• The Wall Street Journal

Hugo Chávez überrascht mit Rückkehr nach Venezuela

    Von EZEQUEIL MINAYA und KEJAL VYAS
Reuters

Die Anhänger von Hugo Chávez feierten am Montag die Rückkehr des Präsidenten nach Venezuela.

CARACAS – Der venezolanische Präsident Hugo Chávez ist am Montag überraschend in sein Heimatland zurückgekehrt. Er hatte sich mehr als zwei Monate wegen einer Krebserkrankung auf Kuba behandeln lassen. Der 58-Jährige, der bis Freitag kein Lebenszeichen von sich gegeben hatte, bereitete seine Rückkehr mit einer Reihe von Twitter-Nachrichten vor. „Wir sind wieder im venezolanischen Vaterland angekommen. Ich danke Gott! Ich danke meinem geliebten Volk! Wir werden meine Behandlung hier fortsetzen."

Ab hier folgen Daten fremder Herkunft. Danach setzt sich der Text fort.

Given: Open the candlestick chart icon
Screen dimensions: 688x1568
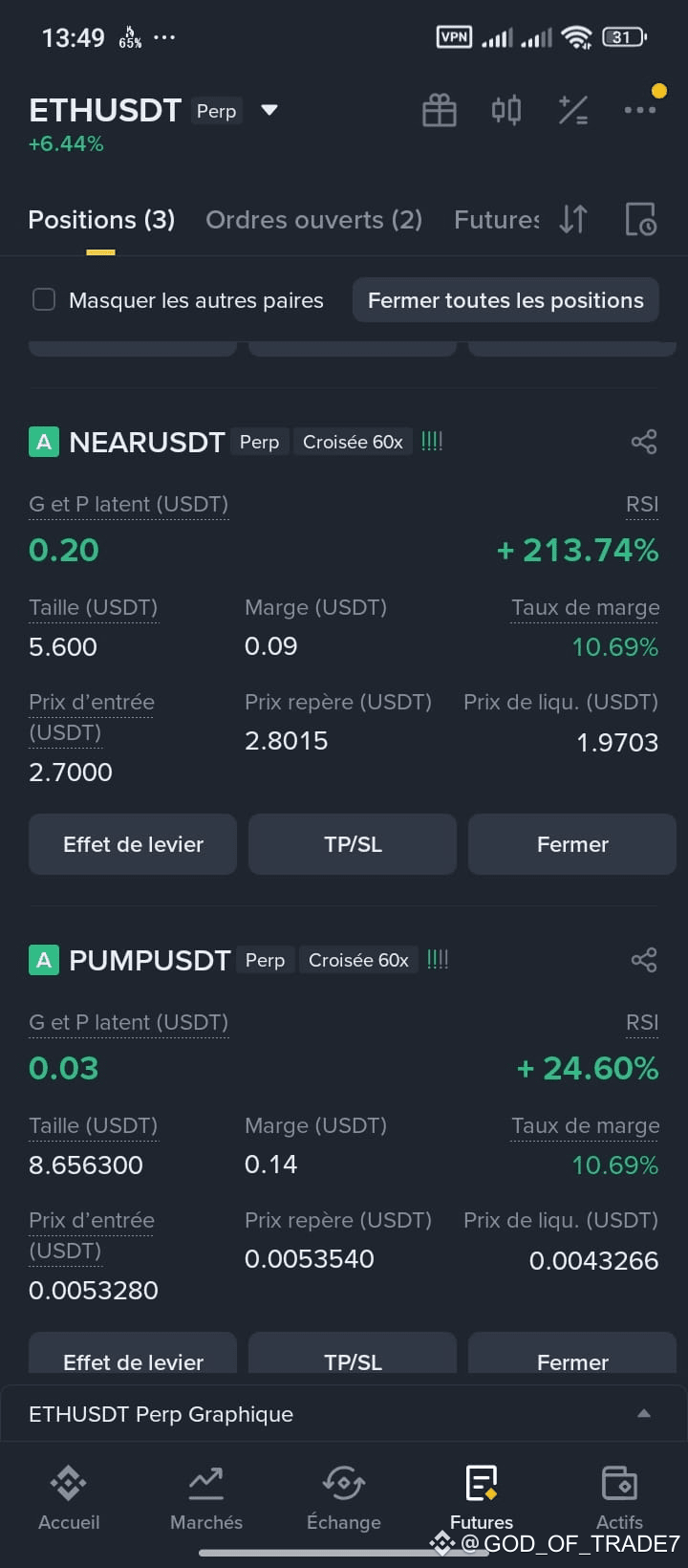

Chávez dankte dem früheren kubanischen Staatschef Fidel Castro und seinem Bruder Raúl, dem aktuellen Präsidenten der kommunistisch regierten Insel. Darüber hinaus sei er Venezuela „für so viel Liebe" dankbar. Chávez wurde zu einem Militärkrankenhaus in Caracas transportiert, wo er seine Rehabilitation wieder aufnehmen wird, twitterte Wissenschaftsminister Jorge Arreaza, der zugleich Schwiegersohn des Präsidenten ist.

Associated Press

Dieses Foto von Hugo Chávez und seinen Töchtern veröffentlichte die venezolanische Regierung am Freitag.

Die Regierung will sich offiziell später am Montag zum Gesundheitszustand des Präsidenten äußern. Informationsminister Ernesto Villegas rief aber einen landesweiten Jubeltag aus und forderte die Einwohner auf, ihre Unterstützung für den Präsidenten auf der Straße zu zeigen.

Chávez machte seine Erkrankung erstmals im Juni 2011 öffentlich. Es ist aber nicht bekannt, welche Krebsart ihn zu insgesamt vier Operationen zwang. Während des jüngsten Eingriffs am 11. Dezember kam es zu starken Blutungen. Seine Erholung wurde zudem durch eine Atemwegserkrankung verzögert. Die Regierung hat zahlreiche Erklärungen zu seiner Gesundheit abgegeben, die mal zuversichtlich, mal besorgt klangen. Kritiker beschwerten sich, dass der exakte Zustand von Chávez stets unklar blieb.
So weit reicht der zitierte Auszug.